POY Latam was created by Loup Langton and Pablo Corral Vega in 2011 to celebrate excellence in documentary and artistic photography in Ibero-America. It has become the largest and one of the most important competitions in the region. POY Latam is not for profit and seeks to reach the general public through the organization of the contest, exhibitions, workshops and publications. Unlike most other contests, the judging is transparent and broadcast live. In 2020, Kim Grinfeder became co-director in charge of developing the multimedia and documentary film section of the contest.
POY Latam 2019 was possible thanks to the support of MUNA (National Museum of Ecuador), Telconet, Uribe & Schwarzkopf, Paradocs, Fotografas Latam and Ecuadorian Photographers.
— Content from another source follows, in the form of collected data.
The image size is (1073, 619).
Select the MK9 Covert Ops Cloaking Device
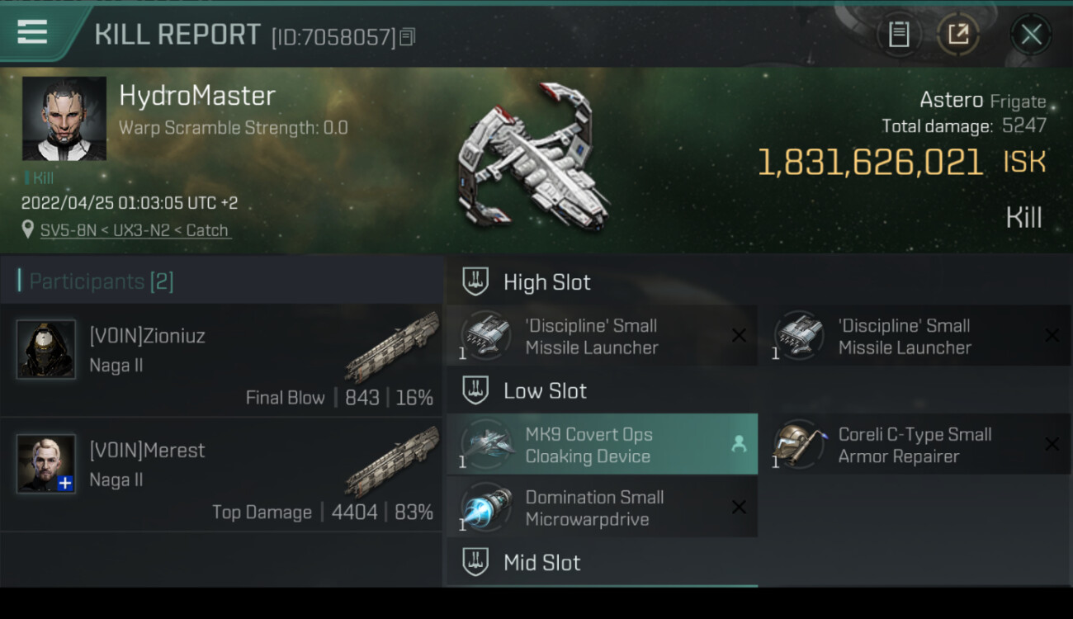pyautogui.click(x=602, y=445)
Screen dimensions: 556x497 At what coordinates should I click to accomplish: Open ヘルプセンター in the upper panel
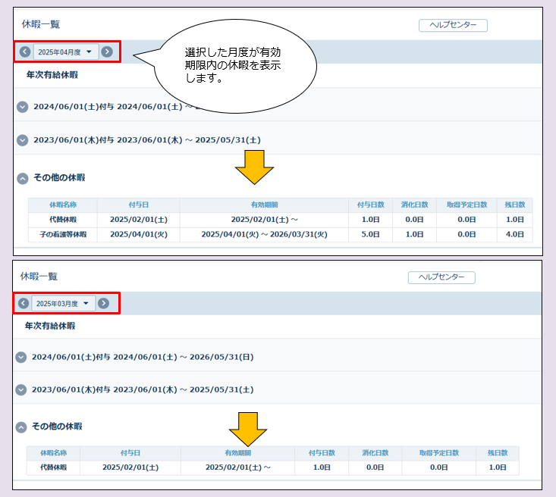click(453, 25)
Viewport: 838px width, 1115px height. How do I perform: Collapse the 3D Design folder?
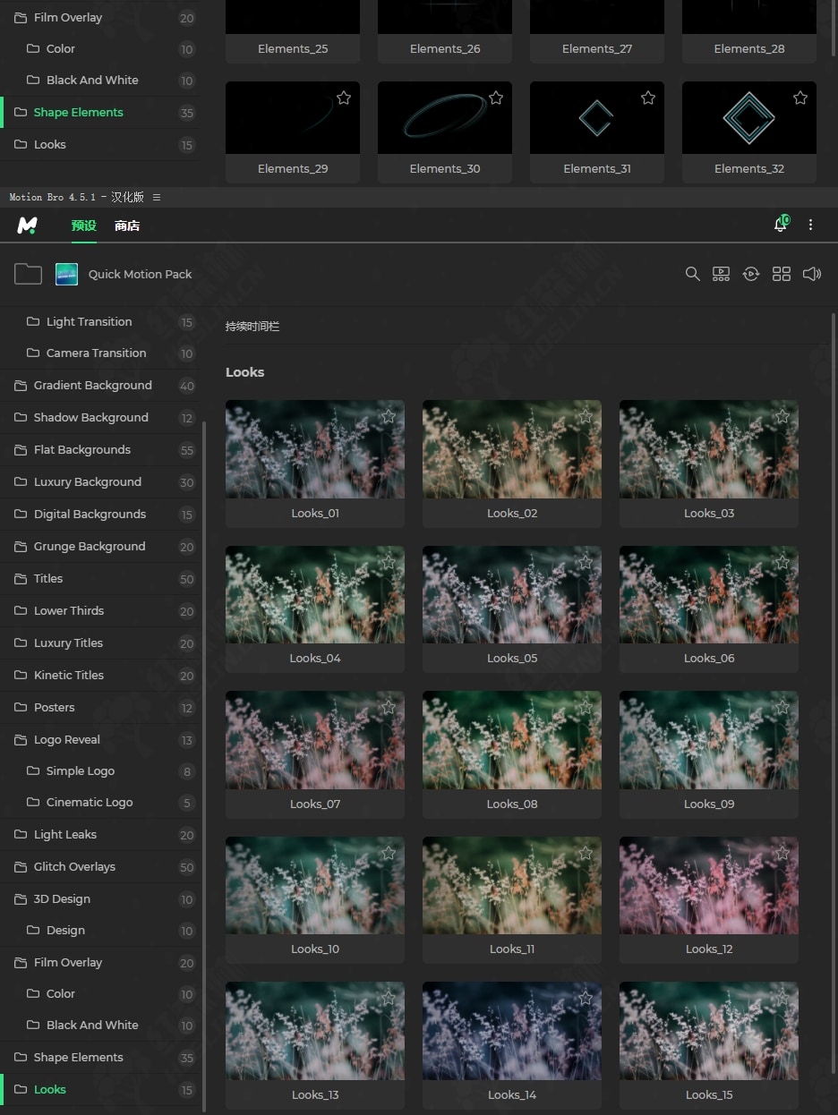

It was a milestone for us since for the first time we used an automated platform to send the submissions.
POY Latam 2017 was made possible thanks to the sponsorship of the Diputación de Barcelona and the Casa América Catalunya. One thousand, nine hundred and eleven photographers submitted 27,376 images (significantly more than in 2015). Two independent juries selected the winning photographs and multimedia stories.
San Miguel de Allende
San Miguel de Allende, one of the colonial jewels of Mexico, hosted the POY Latam judging in 2015. The contest reached a large international audience as tens of thousands from around the world followed the contest through a live streaming. This New York Times article talks about the contest and its winners.
In 2013 the POY Latam judging took place in Fortaleza, Brazil as 1,300 photographers submitted more than 30,000 images. Legendary photographer, Mary Ellen Mark, who died within months of the contest’s conclusion, led an extraordinary jury composed of Cristina García Rodero, Nair Benedicto, Santiago Harker and Pascal Maitre. This article in Al Jazeera, and this one from the Universidad of Texas, explain the impact of POY Latam.
The first POY Latam took place in Quito, Ecuador, in 2011. We were elated that close to 700 photographers from throughout Latin America entered more than 17,000 photographs in the inaugural contest. The support of POY International and Nuestra Mirada, the largest network of Latin American photographers, sparked interest in the project, and the judging, live-streamed to an international audience, contributed to its success.